Exercise input START
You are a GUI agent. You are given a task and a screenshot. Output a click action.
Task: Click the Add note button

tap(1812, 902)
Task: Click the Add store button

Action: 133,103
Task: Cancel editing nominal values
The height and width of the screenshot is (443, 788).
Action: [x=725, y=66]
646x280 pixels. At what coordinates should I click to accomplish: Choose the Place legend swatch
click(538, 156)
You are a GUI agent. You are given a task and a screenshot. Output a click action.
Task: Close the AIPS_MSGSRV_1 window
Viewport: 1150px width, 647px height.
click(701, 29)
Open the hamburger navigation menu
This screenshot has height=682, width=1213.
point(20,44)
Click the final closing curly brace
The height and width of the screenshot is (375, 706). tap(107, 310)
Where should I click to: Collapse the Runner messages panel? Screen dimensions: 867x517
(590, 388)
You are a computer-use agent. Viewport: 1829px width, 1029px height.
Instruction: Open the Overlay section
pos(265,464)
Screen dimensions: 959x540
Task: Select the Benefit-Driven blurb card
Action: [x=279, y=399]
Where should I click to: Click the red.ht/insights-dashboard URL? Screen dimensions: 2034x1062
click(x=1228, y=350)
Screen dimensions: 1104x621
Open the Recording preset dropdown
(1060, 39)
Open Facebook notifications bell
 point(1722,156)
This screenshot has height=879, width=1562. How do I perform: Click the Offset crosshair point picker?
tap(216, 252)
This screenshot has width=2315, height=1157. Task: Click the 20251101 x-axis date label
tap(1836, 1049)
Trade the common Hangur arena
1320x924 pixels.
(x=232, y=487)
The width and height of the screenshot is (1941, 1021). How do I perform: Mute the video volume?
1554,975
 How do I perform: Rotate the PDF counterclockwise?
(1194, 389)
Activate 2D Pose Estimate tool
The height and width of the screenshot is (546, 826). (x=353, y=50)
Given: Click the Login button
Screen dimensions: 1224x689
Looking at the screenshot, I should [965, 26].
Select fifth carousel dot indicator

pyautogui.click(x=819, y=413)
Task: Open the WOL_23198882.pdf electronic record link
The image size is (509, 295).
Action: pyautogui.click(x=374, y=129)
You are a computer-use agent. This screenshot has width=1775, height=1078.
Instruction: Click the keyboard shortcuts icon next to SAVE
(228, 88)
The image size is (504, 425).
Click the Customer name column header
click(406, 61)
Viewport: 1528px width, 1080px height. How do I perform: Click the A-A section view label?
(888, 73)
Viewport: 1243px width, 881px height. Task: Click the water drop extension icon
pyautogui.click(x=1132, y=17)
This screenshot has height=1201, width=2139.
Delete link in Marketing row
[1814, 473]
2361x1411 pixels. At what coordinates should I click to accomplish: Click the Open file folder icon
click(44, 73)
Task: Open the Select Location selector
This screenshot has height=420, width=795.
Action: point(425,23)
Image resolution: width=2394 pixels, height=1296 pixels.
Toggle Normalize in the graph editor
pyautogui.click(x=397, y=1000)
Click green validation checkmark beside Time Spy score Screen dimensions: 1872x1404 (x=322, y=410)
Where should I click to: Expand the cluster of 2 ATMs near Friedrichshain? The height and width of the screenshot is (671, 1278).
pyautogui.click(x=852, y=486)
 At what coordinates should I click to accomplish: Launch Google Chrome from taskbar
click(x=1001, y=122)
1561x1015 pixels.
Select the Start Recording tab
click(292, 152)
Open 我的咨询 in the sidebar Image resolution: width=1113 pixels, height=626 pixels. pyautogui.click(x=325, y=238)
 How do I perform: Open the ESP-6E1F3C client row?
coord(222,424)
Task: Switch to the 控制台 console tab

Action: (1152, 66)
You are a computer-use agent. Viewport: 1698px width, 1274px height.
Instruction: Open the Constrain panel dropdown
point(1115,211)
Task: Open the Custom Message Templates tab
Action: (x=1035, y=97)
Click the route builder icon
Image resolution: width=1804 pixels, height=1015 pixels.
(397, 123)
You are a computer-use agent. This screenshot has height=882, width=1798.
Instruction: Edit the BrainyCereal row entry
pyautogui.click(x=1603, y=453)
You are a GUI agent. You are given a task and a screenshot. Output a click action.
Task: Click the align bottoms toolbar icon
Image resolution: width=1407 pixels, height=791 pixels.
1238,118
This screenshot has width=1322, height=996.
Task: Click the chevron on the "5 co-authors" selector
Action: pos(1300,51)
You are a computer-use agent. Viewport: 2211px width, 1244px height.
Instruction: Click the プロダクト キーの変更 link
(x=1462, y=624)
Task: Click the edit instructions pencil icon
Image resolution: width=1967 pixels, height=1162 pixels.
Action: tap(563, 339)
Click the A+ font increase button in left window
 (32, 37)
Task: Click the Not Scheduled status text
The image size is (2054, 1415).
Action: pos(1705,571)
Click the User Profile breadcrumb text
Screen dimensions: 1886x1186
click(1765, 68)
Exercise input END
> [Directions]: If a line falls between the first line of the entries and the line containing "has width=1775, height=1078.", or is one of those two, restate it word for word; leave all other lines out.

> [Your solution]:
You are a GUI agent. You are given a task and a screenshot. Output a click action.
Task: Click the Add note button

tap(1812, 902)
Task: Click the Add store button

Action: 133,103
Task: Cancel editing nominal values
The height and width of the screenshot is (443, 788).
Action: [x=725, y=66]
646x280 pixels. At what coordinates should I click to accomplish: Choose the Place legend swatch
click(538, 156)
You are a GUI agent. You are given a task and a screenshot. Output a click action.
Task: Close the AIPS_MSGSRV_1 window
Viewport: 1150px width, 647px height.
click(701, 29)
Open the hamburger navigation menu
This screenshot has height=682, width=1213.
point(20,44)
Click the final closing curly brace
The height and width of the screenshot is (375, 706). tap(107, 310)
Where should I click to: Collapse the Runner messages panel? Screen dimensions: 867x517
(590, 388)
You are a computer-use agent. Viewport: 1829px width, 1029px height.
Instruction: Open the Overlay section
pos(265,464)
Screen dimensions: 959x540
Task: Select the Benefit-Driven blurb card
Action: [x=279, y=399]
Where should I click to: Click the red.ht/insights-dashboard URL? Screen dimensions: 2034x1062
click(x=1228, y=350)
Screen dimensions: 1104x621
Open the Recording preset dropdown
(1060, 39)
Open Facebook notifications bell
 point(1722,156)
This screenshot has height=879, width=1562. How do I perform: Click the Offset crosshair point picker?
tap(216, 252)
This screenshot has width=2315, height=1157. Task: Click the 20251101 x-axis date label
tap(1836, 1049)
Trade the common Hangur arena
1320x924 pixels.
(x=232, y=487)
The width and height of the screenshot is (1941, 1021). How do I perform: Mute the video volume?
1554,975
 How do I perform: Rotate the PDF counterclockwise?
(1194, 389)
Activate 2D Pose Estimate tool
The height and width of the screenshot is (546, 826). (x=353, y=50)
Given: Click the Login button
Screen dimensions: 1224x689
Looking at the screenshot, I should [965, 26].
Select fifth carousel dot indicator

pyautogui.click(x=819, y=413)
Task: Open the WOL_23198882.pdf electronic record link
The image size is (509, 295).
Action: pyautogui.click(x=374, y=129)
You are a computer-use agent. This screenshot has width=1775, height=1078.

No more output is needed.